Vendredi 19 avril 2013, place Saint François, à Nice, vers 10 heures. C’est à la limite de la vieille ville, bordure bruyante de boulevards en travaux ; je flâne devant la vitrine alléchante d’une boutique d’ustensiles de cuisine, très intéressé par de petites moules à tarte carrés à fond amovible. Objets rares, j’ai équipé mon appareil photo-téléphonique pour en prendre note quand j’entends derrière moi, très près, un cri : IIIIiiii ZOP. Ça m’effraie ; je prends tout de même la photographie qu’on voit ici. Après son hurlement, l’homme se tait et file le long du boulevard ; il est petit, noir, très agité (gestes saccadés des bras) et file à petits pas raides.

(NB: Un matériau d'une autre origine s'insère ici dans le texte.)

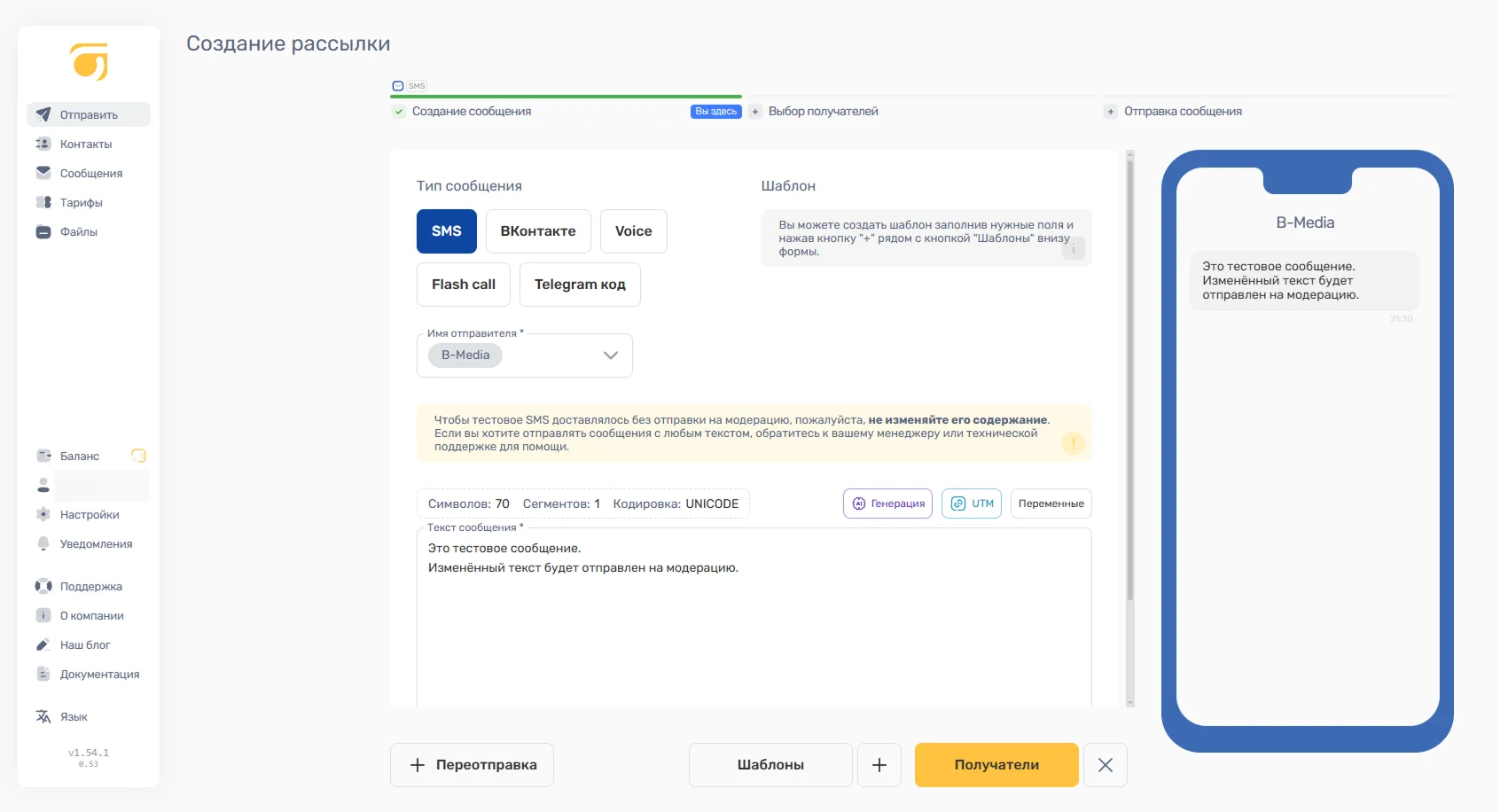
Task: Switch message type to ВКонтакте
Action: [x=537, y=231]
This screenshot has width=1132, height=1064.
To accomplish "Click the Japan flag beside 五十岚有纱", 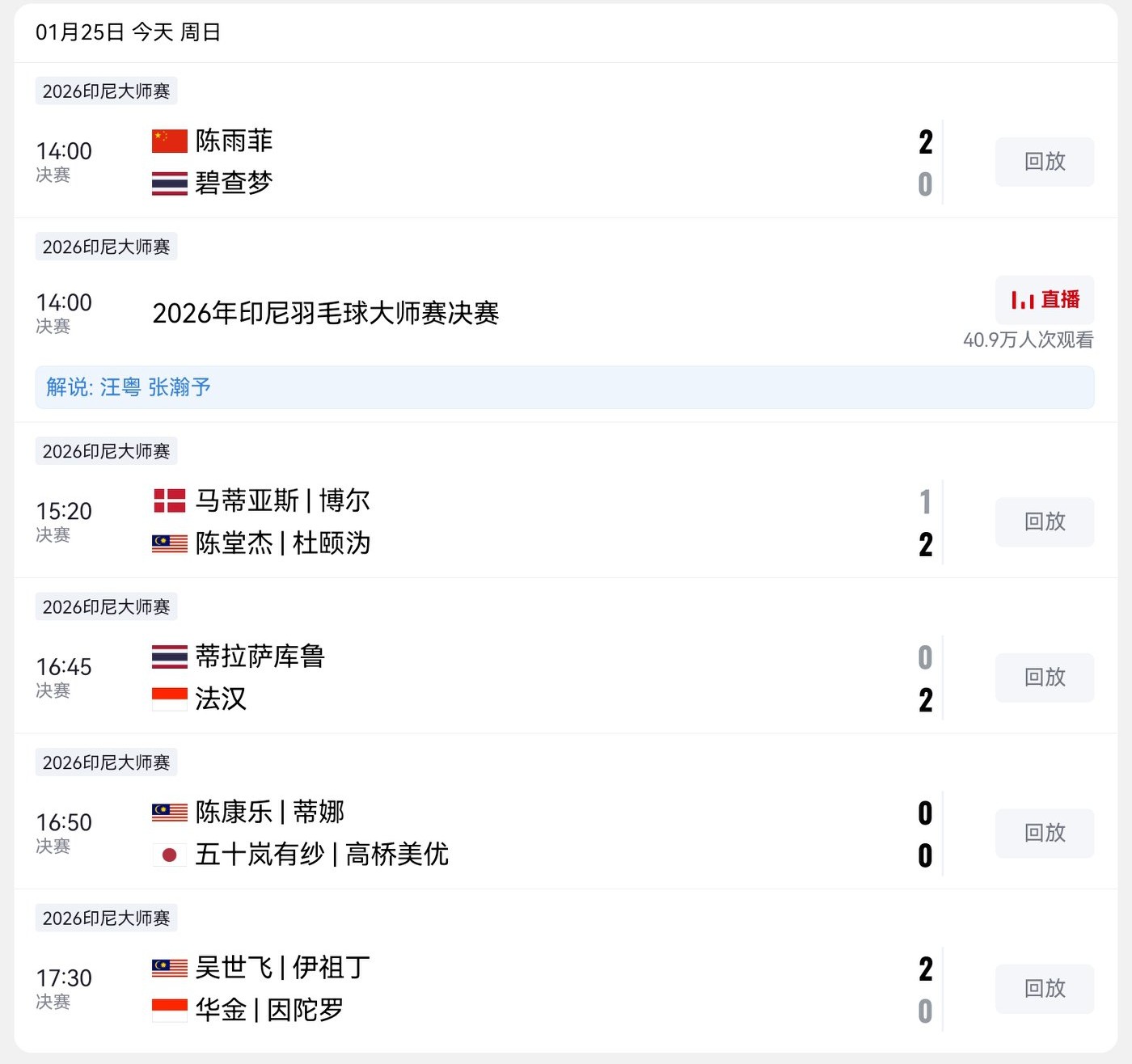I will pyautogui.click(x=170, y=855).
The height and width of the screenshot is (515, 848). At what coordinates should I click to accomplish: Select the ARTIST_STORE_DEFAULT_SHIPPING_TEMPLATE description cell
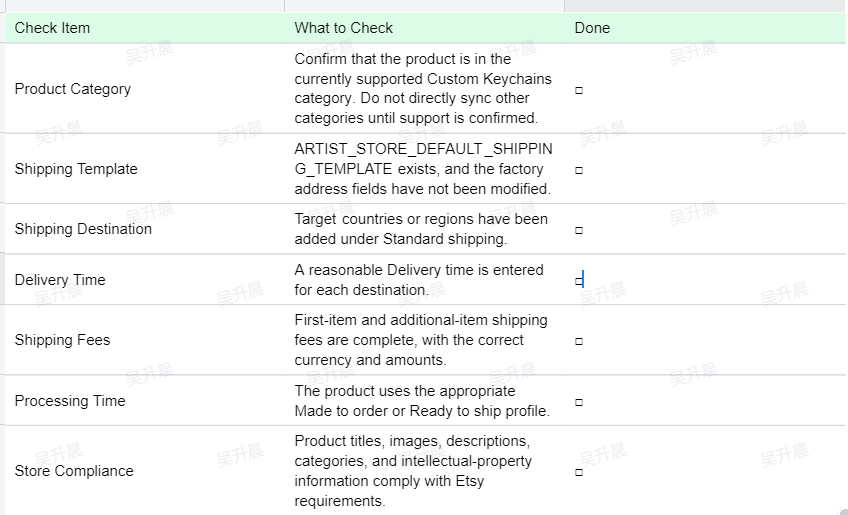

LE CINOQUE HURLEUR DE L’AVENUE DE FLANDRE
Lundi 25 mars 2013, vers deux heures, place de la bataille de Stalingrad, au débouché de l’avenue de Flandre (Paris XIXe arrondissement) : vacarme de métro et de voitures très nombreuses. Je perçois malgré tout des hurlements, des cris incessants, à pleine gorge ; ça vient de l’autre côté de la place, sous la travée du métro aérien, mais pas moyen de distinguer ce que hurle cette voix. Puis ça traverse la place, et vient vers moi : c’est un jeune type, barbu, plutôt blond, parka, demi-chauve, jean ; il avance au mépris du trafic et coupe les files de voitures. Hurlements derechef, sans cesse, incompréhensibles. Ça fait mal pour lui, combien de temps va-t-il pouvoir continuer comme ça, à hurler à pleins poumons, bouche très grande ouverte, menton en avant. Je ne comprends toujours pas ; il remonte l’avenue de Flandre.